§ **ACTIVITY 1**: In the text on children's vision and learning, what happened to the repeat offender rate after the program at the San Bernardino Juvenile Hall?
§ **ACTIVITY 2**: Write the next part of the text on children's vision and learning, starting after its final sentence.

§ **SELECTED TEXT**:
Your child may have trouble seeing if they aren’t performing to their potential in school, or have behavioral problems.
The back-to-school season is the time to make sure your child is fully prepared and ready to take on the challenges of school. Perhaps the most overlooked, yet immensely important part of that preparation is the all-important vision exam. There is a very strong relationship between vision and learning, as well as vision and behavior in the classroom.
Children who do not have the necessary visual-motor and visual-perceptual skills to compete in the classroom with their classmates, may act out, be easily distracted, or not be able to pay enough attention to perform to their potential. An extreme example of this is with juvenile delinquents. A more than 15-year study at the San Bernardino Juvenile Hall revealed that a much higher percentage of juvenile delinquents have vision problems than in the average population. According to the study, by Stan Kaseno and Kristy Remick, poor visual skills can contribute to poor self-esteem, which can lead to poor attitudes and behavior in school. After a program that addressed the inmates problems, including vision and victims’ awareness classes, the recidivism or repeat offender rate decreased from 90% to 15%.

(Dataset records)
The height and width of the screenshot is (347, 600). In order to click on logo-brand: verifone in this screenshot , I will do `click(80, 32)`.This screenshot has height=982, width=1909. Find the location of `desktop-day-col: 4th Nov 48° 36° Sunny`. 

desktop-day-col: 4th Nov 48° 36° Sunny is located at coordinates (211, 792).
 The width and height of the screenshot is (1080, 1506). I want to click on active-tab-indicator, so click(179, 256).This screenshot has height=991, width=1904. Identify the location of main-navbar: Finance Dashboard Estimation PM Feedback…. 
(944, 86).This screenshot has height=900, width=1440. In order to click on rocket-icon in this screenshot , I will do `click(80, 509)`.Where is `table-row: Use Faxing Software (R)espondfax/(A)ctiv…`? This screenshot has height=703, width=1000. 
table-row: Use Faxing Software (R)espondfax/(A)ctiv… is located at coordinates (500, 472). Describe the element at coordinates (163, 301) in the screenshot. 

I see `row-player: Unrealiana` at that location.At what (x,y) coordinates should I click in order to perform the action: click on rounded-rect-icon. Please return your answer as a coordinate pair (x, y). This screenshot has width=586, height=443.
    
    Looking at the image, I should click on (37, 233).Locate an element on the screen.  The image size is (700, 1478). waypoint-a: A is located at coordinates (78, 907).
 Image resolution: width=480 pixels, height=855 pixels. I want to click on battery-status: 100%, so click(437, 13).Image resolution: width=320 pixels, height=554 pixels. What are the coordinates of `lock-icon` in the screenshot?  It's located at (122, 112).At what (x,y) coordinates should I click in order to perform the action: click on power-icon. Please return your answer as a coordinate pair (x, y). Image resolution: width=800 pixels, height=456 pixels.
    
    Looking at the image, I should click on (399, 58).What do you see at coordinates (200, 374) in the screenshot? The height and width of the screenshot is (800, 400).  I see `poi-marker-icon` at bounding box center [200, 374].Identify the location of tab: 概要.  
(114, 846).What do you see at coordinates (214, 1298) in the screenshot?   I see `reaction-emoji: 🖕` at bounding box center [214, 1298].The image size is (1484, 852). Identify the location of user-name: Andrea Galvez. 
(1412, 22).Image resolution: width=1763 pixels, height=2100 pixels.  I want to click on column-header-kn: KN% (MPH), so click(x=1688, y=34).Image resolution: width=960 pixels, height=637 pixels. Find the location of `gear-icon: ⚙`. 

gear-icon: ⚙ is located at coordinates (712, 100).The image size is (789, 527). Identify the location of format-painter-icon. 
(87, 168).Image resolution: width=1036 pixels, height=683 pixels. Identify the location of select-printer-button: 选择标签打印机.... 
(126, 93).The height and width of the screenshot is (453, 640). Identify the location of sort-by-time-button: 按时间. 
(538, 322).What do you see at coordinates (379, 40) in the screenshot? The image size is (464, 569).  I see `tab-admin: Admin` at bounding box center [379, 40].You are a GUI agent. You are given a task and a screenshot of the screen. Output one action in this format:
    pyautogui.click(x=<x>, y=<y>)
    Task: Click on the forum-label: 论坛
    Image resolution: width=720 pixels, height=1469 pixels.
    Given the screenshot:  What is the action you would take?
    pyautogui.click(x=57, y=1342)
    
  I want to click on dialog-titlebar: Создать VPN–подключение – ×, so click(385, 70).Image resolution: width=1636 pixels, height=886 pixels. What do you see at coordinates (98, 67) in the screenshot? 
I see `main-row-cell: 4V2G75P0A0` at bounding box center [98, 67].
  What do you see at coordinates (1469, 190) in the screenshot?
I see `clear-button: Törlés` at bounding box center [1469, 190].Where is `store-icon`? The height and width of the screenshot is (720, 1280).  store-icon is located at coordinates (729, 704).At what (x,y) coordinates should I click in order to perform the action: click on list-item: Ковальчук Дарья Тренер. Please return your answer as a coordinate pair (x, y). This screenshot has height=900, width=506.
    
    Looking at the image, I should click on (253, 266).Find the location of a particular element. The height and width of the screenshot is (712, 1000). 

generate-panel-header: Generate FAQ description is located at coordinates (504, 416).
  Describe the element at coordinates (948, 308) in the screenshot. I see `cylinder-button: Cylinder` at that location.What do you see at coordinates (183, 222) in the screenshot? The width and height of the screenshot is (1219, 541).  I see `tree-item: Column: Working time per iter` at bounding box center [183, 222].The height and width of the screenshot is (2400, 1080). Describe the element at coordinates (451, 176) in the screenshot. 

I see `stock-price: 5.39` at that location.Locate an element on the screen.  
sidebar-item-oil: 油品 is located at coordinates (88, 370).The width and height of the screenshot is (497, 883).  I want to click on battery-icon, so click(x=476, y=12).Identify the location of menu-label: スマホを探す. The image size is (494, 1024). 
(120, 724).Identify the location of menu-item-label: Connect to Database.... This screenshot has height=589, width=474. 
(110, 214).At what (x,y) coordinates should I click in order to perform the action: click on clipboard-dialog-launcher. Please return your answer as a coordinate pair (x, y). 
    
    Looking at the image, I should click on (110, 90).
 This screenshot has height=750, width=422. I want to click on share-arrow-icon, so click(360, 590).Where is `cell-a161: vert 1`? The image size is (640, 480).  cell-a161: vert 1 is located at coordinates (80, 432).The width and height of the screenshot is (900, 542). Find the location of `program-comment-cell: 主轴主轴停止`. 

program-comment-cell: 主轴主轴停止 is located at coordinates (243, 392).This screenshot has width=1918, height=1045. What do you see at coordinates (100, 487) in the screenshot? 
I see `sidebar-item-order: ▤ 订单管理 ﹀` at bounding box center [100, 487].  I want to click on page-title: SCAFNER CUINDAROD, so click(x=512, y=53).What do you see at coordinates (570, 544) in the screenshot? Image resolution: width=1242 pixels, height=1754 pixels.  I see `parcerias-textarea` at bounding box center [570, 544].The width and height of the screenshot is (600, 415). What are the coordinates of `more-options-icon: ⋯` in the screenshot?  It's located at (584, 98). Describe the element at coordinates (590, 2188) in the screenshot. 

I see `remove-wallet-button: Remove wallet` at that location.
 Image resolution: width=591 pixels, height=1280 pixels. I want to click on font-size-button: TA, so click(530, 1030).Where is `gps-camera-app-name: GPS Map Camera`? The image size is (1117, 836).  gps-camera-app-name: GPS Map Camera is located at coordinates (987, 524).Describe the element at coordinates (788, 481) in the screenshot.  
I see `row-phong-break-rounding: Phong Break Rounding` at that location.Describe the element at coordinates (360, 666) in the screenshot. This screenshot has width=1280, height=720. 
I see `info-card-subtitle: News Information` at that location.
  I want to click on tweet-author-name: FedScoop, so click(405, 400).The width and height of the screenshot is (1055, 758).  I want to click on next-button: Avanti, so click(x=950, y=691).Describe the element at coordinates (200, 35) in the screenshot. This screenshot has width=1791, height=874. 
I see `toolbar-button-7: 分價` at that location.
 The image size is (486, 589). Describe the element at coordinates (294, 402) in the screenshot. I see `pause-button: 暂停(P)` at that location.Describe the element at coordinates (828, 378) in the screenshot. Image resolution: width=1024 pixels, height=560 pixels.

§ **EXERCISE OUTPUT 1**: It decreased from 90% to 15%.

§ **EXERCISE OUTPUT 2**:
All students should have their vision and visual skills checked yearly by their doctor of optometry (optometrist) before going back to school to make sure they have the learning readiness skills that are so important to academic and athletic performance.
Here are signs to look out for that could indicate that your child has a possible vision problem:
- Poor attention in the classroom
- Not performing to potential
- Doesn’t like, or refuses to do homework
- Doesn’t like sports
- Slow reader
- Difficulty completing timed exams on time
Signs of Difficulty with Visually-Related Tasks
- Loses place frequently while reading
- Headaches or eyestrain associated with reading or computer use
- Words go in and out of focus
- Words appear to “move” on the page
- Double vision (constant or intermittent)
- Having to re-read over and over for comprehension
- Difficulty recalling what was read
- Poor handwriting
If your child has any of the above problems, and is not performing to their potential in school and sports, have their eyesight and visual skills checked as soon as possible to detect, and treat any underlying vision problems that may be interfering with their performance.